The novel recognition site in the C-terminal heparin-binding domain of fibronectin by integrin alpha 4 beta 1 receptor on HL-60 cells.

The hematopoietic cell recognition sites of human fibronectin (FN) are the Arg-Gly-Asp-Ser (RGDS) sequence recognized by widely distributed integrin receptor alpha 5 beta 1 and the type III connecting segment (III CS) containing two cell-binding sites, designated CS1 and CS5, that are recognized by the alpha 4 beta 1 receptor. The C-terminal heparin-binding domain of FN (Hep II) has recently been demonstrated to support adhesion of alpha 4 beta 1-dependent melanoma cells [A. P. Mould and M. J. Humphries (1991) EMBO J. 10, 4089-4095]. Previously we demonstrated that this region of FN mediated binding of FN to HL-60 cells (acute promyelocytic leukemia cell line) by direct interaction independently of RGD and CS1 [H. Fujita et al., (1995) Exp. Cell Res. 217, 484-488]. In this study we have characterized a novel site in the Hep II region for binding to HL-60 cells. alpha 4 beta 1 and alpha 5 beta 1 were expressed on HL-60 cells, while alpha 2 beta 1 and alpha 3 beta 1 were not present, as shown by flow cytometry using monoclonal antibodies specific for the different integrins.
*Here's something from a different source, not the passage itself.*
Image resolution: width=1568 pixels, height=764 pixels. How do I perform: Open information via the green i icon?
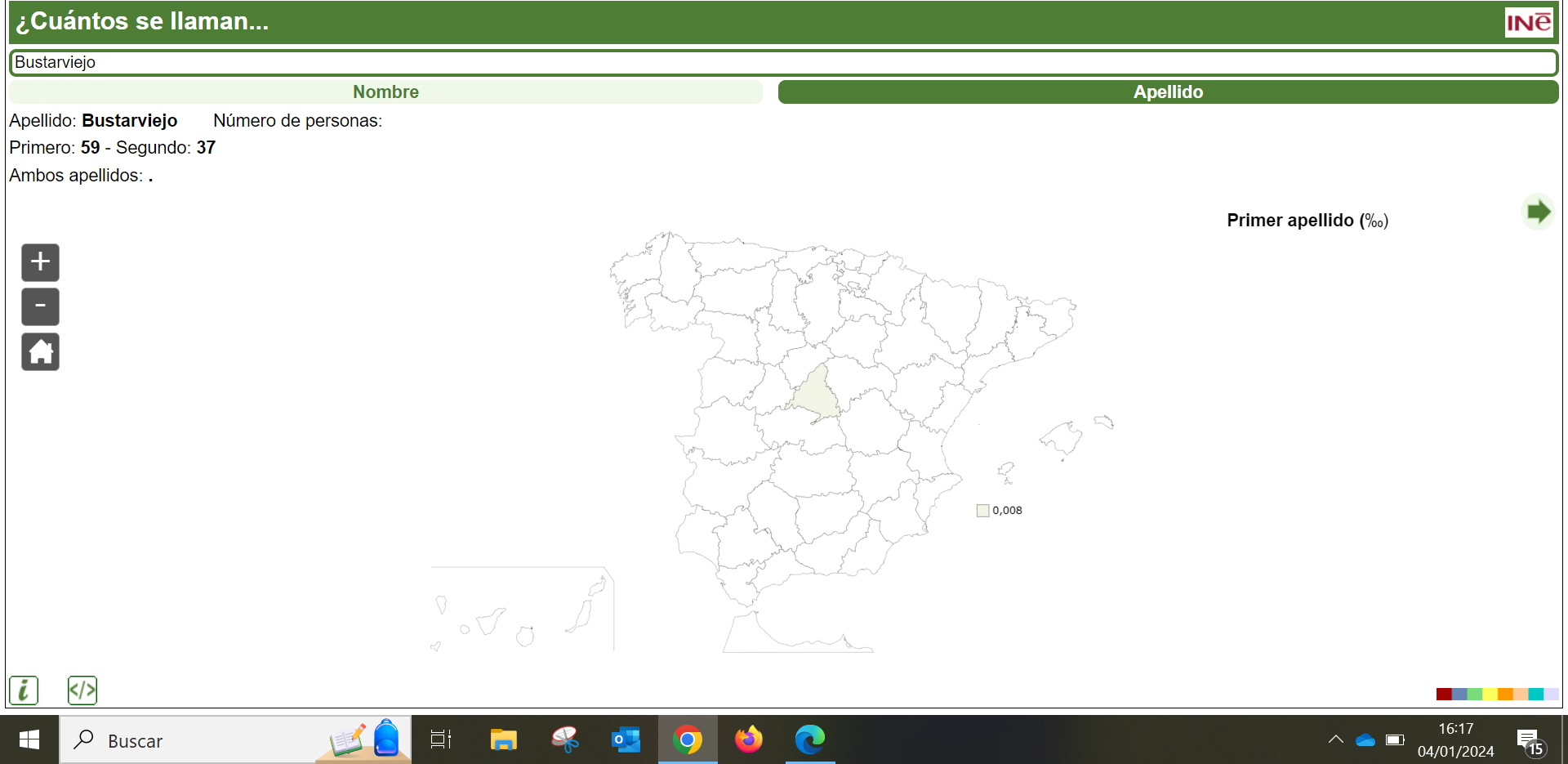(23, 690)
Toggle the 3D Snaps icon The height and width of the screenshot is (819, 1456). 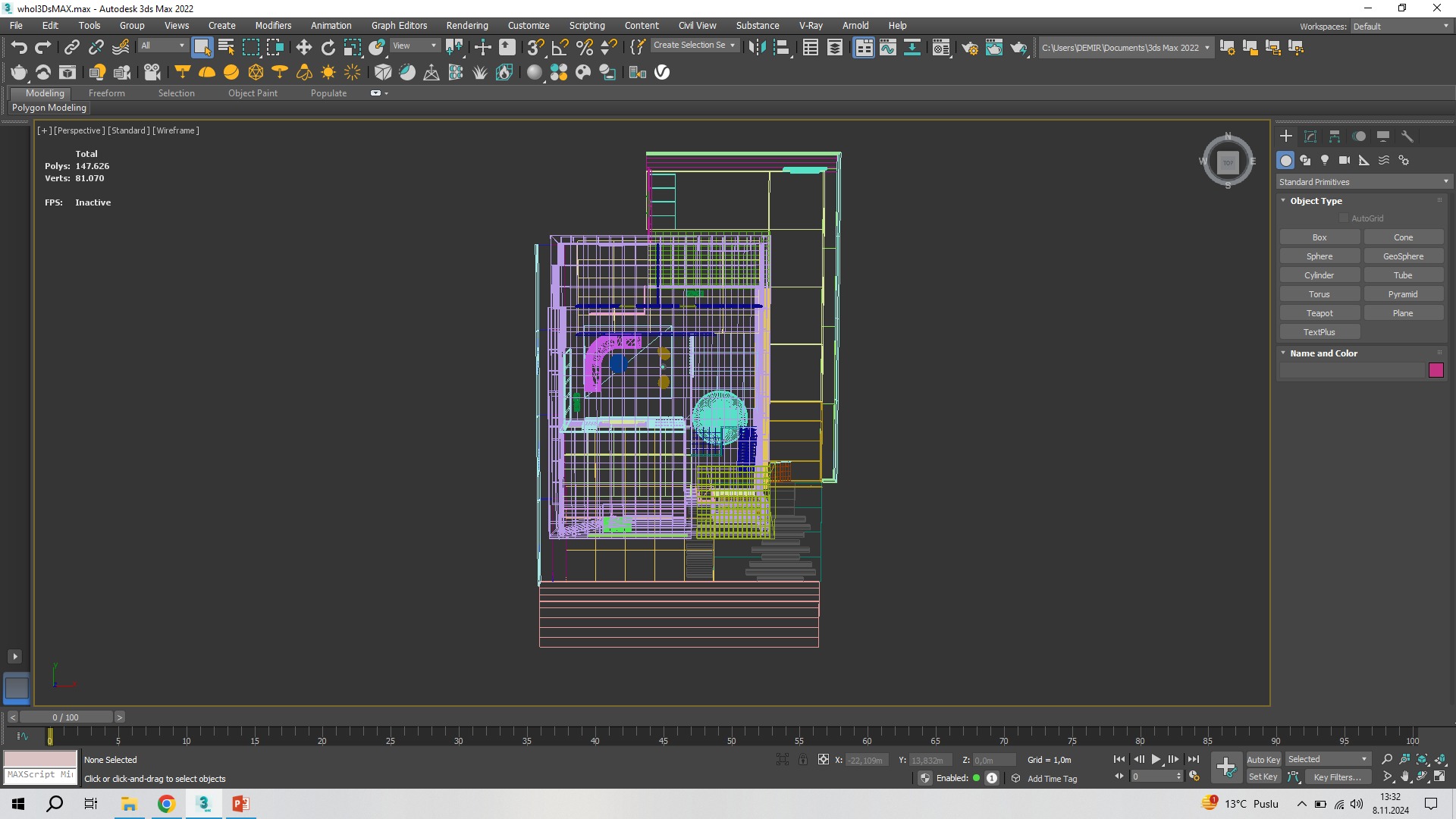(x=535, y=47)
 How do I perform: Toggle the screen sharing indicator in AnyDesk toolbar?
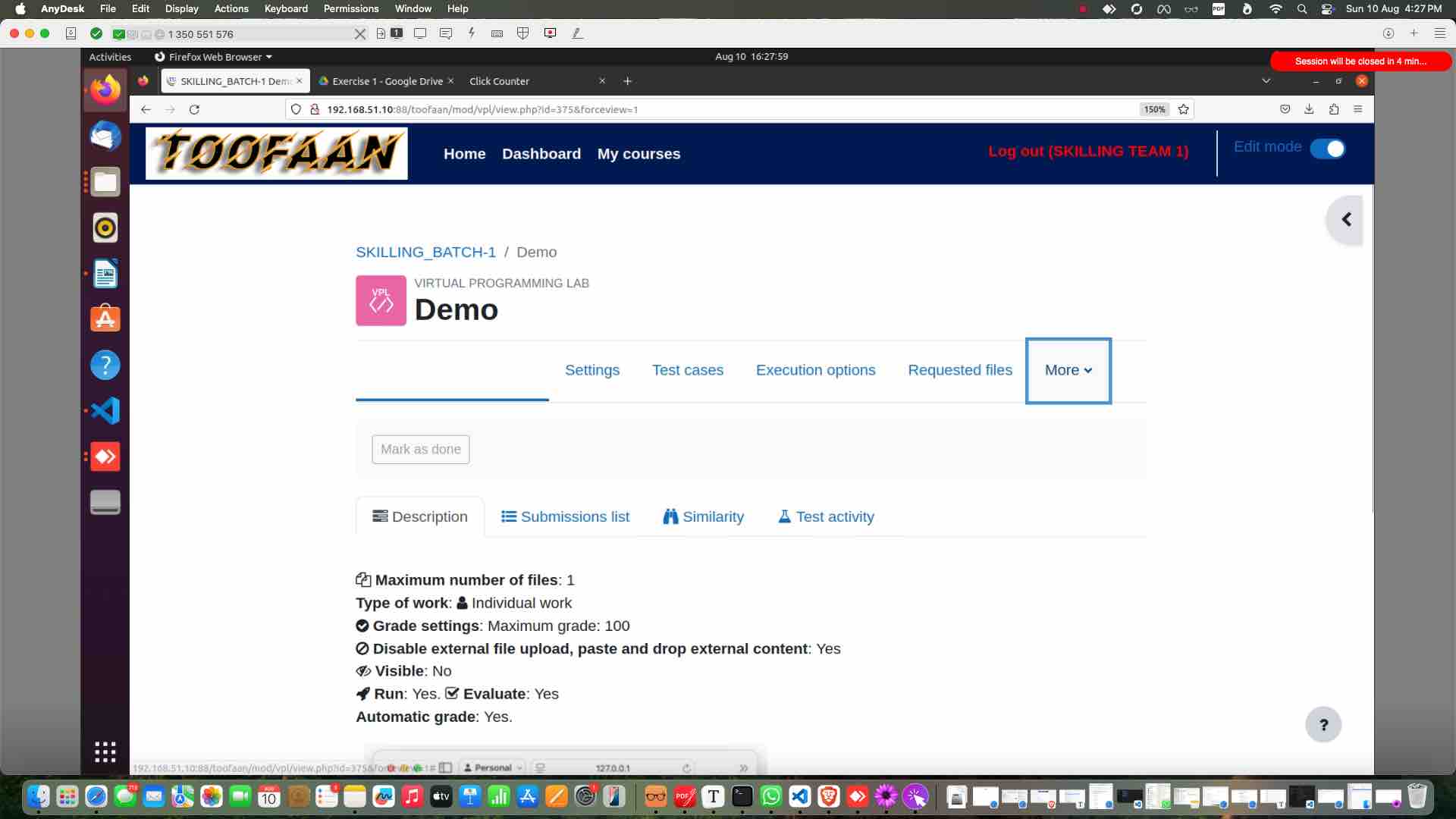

Anti-alpha 4 beta 1 (P4C2) and anti-beta 1 (JB1a) antibodies inhibited binding of a 29-kDa dispase-digestive fragment of FN to HL-60 cells. This fragment contains the C-terminal heparin-binding domain of FN but lacks CS1 and CS5. Only the peptide representing the sequence from Val1866 to Arg1880, designated E1, inhibited the binding of the 29-kDa fragment to HL-60 cells. The active region of this peptide was a sequence of Thr-Asp-Ile-Asp-Ala-Pro-Ser (TAI-DAPS), which is homologous to Leu-Asp-Val-Pro-Ser (LDVPS) derived from the active site of CS1. Furthermore, labeled E1 peptide directly bound to HL-60 cells. The anti-alpha 4 beta 1 antibody (P4C2) inhibited this interaction. These results indicate that the site of binding to hematopoietic cells is present in the Hep II region of FN and the definition of the chemical structure of FN clarifies a fundamental mechanism of cell invasion of the extracellular matrix.